In the current study, the underlying anti-metastatic mechanism of
melatonin contained in some edible plants was explored in association with transmembrane
protease serine 4 (TMPRSS4) mediated
metastasis and epithelial-mesenchymal transition (EMT) signaling in human HCT15 and SW620
colorectal cancer cells. Here, TMPRSS4 was highly expressed in HCT15, but was weakly expressed in SW620 cells.

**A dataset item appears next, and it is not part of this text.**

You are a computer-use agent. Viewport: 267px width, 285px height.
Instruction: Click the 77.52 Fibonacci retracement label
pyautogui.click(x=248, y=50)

Melatonin exerted weak cytotoxicity, decreased invasion, adhesion, and migration, and attenuated the expression of TMPRSS4,
cyclin E,
pro-urokinase-type
plasminogen activator (pro-uPA), p-
signal transducer and activator of transcription 3 (p-STAT3), p-
focal adhesion kinase (p-FAK), Snail and increased the expression of
E-cadherin, p27, pp38 and p-Jun N-terminal
kinases (p-JNK) in HCT15 cells. Conversely, overexpression of TMPRSS4 reduced the ability of
melatonin to activate
E-cadherin and reduce Snail. Furthermore, even in SW620 cells transfected with TMPRSS4-overexpression plasmid,
melatonin effectively suppressed invasion and migration along with decreased expression of Snail,
cyclin A,
cyclin E, pro-uPA and p-FAK and increased expression of
E-cadherin and p27. Overall, these findings provide evidence that
melatonin suppresses
metastasis in
colon cancer cells via inhibition of TMPRSS4 mediated EMT.